米・サウジアラビア・中
Vol.3-12.10-1061 米・サウジアラビア・中
世界は一瞬たりとも油断できない。
中東の実力者と中国の接近。またもやアメリカの悩みの種となった。
2022.12.7日から3日間、中国・習近平国家主席がサウジアラビアを訪問した。
中国は米牽制。サウジは米中の間に入って両国を操ろうというのか、それとも米中という世界の1、2位の経済・軍事大国のいいとこどりを目論むのか、つまり、石油を武器にする商売と、安全保障上、両軍事大国との親密度を上げることによりパワーバランスを見据えた両国のしたたかな戦略だ。
しかし、どう見てもサウジ&中国の接近は米国に分が悪い。
いずれ国王に就任するムハンマド・ビン・サルマン皇太子。
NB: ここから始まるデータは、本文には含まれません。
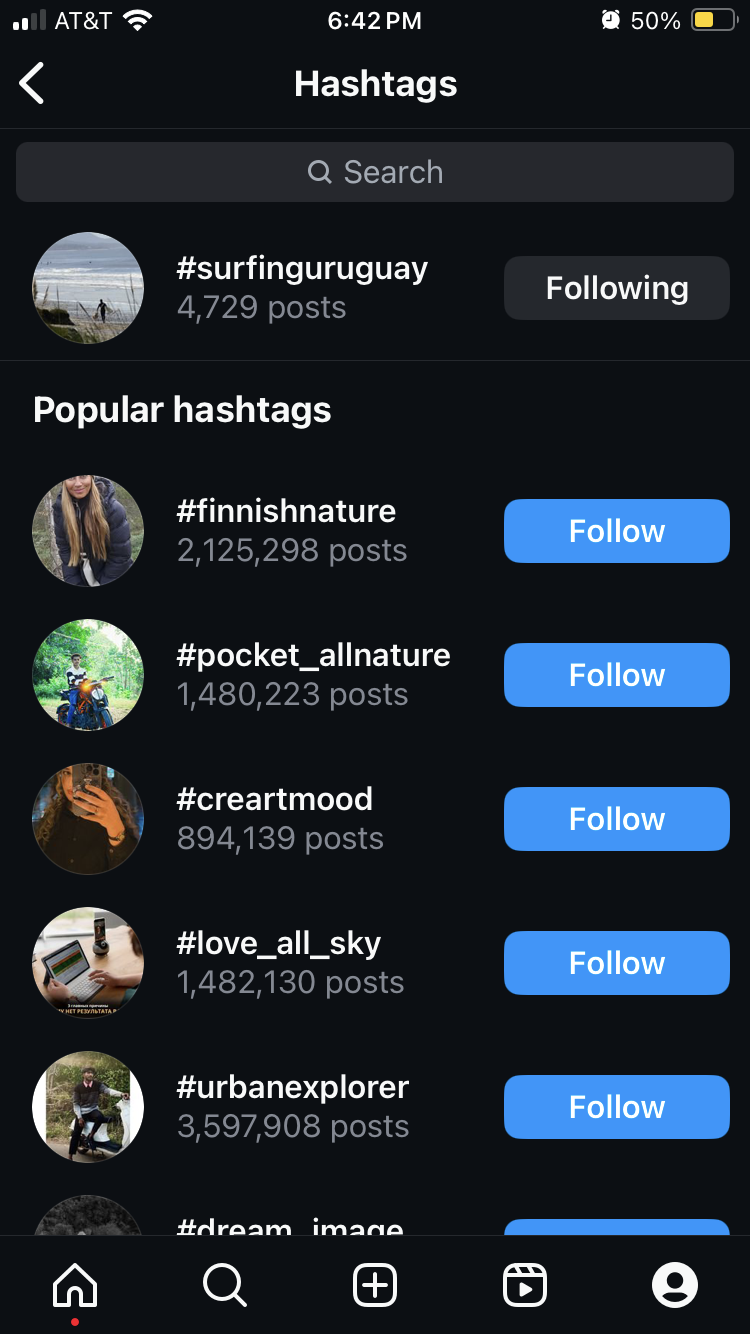Open the profile tab icon
The image size is (750, 1334).
pos(675,1285)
2018年に起きた反体制派サウジアラビア人記者殺害事件で、ムハンマド皇太子が殺害を承認したとする米機関の報告書の公表により、サウジ側は皇太子の関与を否定して反発、関係が冷え込んだ経緯がある。
その関係もあってか、ウクライナ戦争でエネルギー価格高騰を受け、今年7月に原油の増産を求めたが、やんわり断られている。
その米国とサウジのギクシャクに割り込んだのが中国。
習近平総書記は、暗殺や人権問題などまったく意にも介さない。いわば絶対権力を持つ両国は「同じ穴のムジナ」としてある意味ドラスチックに進められる同類の強みがある。
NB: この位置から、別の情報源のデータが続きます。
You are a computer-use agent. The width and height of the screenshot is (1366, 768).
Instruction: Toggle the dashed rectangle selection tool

一方、アメリカは自由民主主義、且つバイデン大統領はこと「人権」に関してはうるさい。
すでに、ここで差がついてしまう。
サウジは中国の原油輸入量の18%を担う最大の調達先。サウジにとっても最大の貿易相手国ときている。
中国は中国共産党一党独裁で結論は早い。一方サウジアラビアも政体はサウード家による絶対君主制であり、中国共産党よりも強い絶対的権力を保有する。
アメリカは何よりも民主主義、結論に時間がかかる。さらに世界の民主主義を先導する立場上、サウジ皇太子の殺害事件もないがしろにできない。世界の警察官を放棄した後、影響力はかなり弱くなっている。
中国はしたたかである。そこを見逃さなかった。
12月7日からサウジアラビアを訪問。サウジは人権問題でぎくしゃくするアメリカを牽制する意味でも、中国・習近平総書記の訪問はベストタイミングとなった。
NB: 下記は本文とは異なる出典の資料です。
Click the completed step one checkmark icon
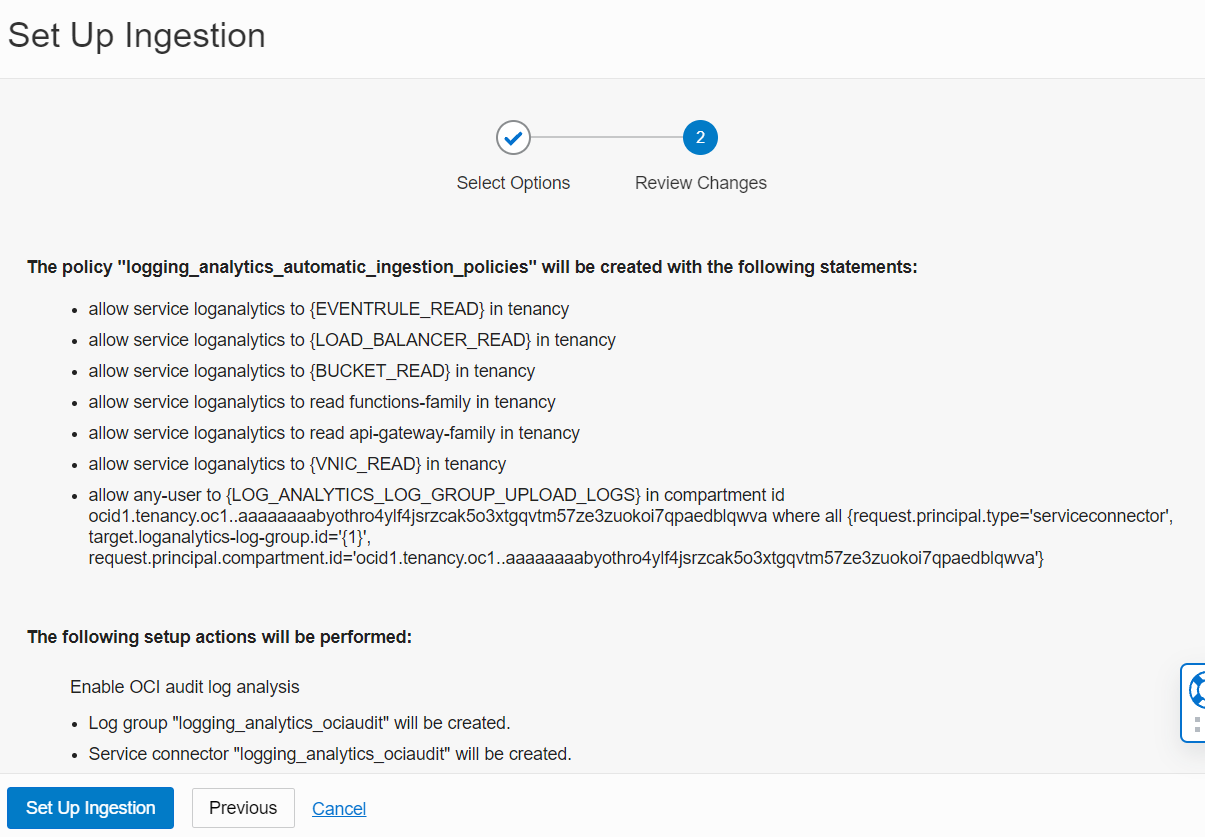The image size is (1205, 837). 513,138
習氏は7.8.9日と滞在、アラブ諸国との首脳会議に出席し中東との関係を強化した。サウジとは経済協力を軸に300億ドル(4兆1千億円)規模の協定に署名する予定だという。何でもありの中国はアメリカと違いうってつけの大国である。
2016年にサウジと結んだ包括的な戦略的パートナーシップは「平和と安定、繁栄と発展」をもたらしたと強調し、今回の首脳会議は「新たなレベル」に導くと述べ、今後の進化に期待を寄せた。
声明によると
① 内政不干渉の原則を守る
② 両国の人権弾圧をめぐる欧米の批判に一致して対抗する
アメリカが排除した通信機器大手ファーウェイも受け入れ、さらに、中国語教育の拡大の他、政府や企業が交わした合意文書は46件に上るという。
サウジのエネルギー省は、中国の信頼できるパートナーであり続けると述べ、エネルギー供給網拡大のため国内に拠点を設け、両国の関係を推進する意向を示した。
中東には民主主義とは程遠い国が多い中、中国のような何でも呑み込んでしまう国とはやりやすいはずである。
アメリカにとって中国の台頭は頭の痛い問題である。中国が中東やアフリカ、太平洋の島嶼国等、発展途上国を手当り次第取り込んでいくようなことになれば、過去の2大大国「米・露」の冷戦期よりよりやっかいな国際環境になっている。
多くの途上国が中国の誘いに乗るのは、金持ちで独裁、結論の速さにあるのではないか。
今後、世界は大きく3つに分類されていくのかもしれない。
1、アメリカを中心とする西側諸国の自由民主主義陣営
2、中露などの、権威・独裁主義陣営
3、インドのように双方に関係を持ちつつ独自の道を模索する諸国
たまたまラジオから流れてきたのはマウンティングという言葉である。巷にある個人同士の優位性を示す行動の様々は、その経緯や排除の論理に至るまで、人間関係の生き様と国家間の駆け引きは何ら変わらない。
世に生きるすべての動物には必要不可欠な行動なのであろう。
平穏無事に一つの考えでまとまることはあり得ない。今さらではないが、美しい地球だが生きて行くのは大変なことだ。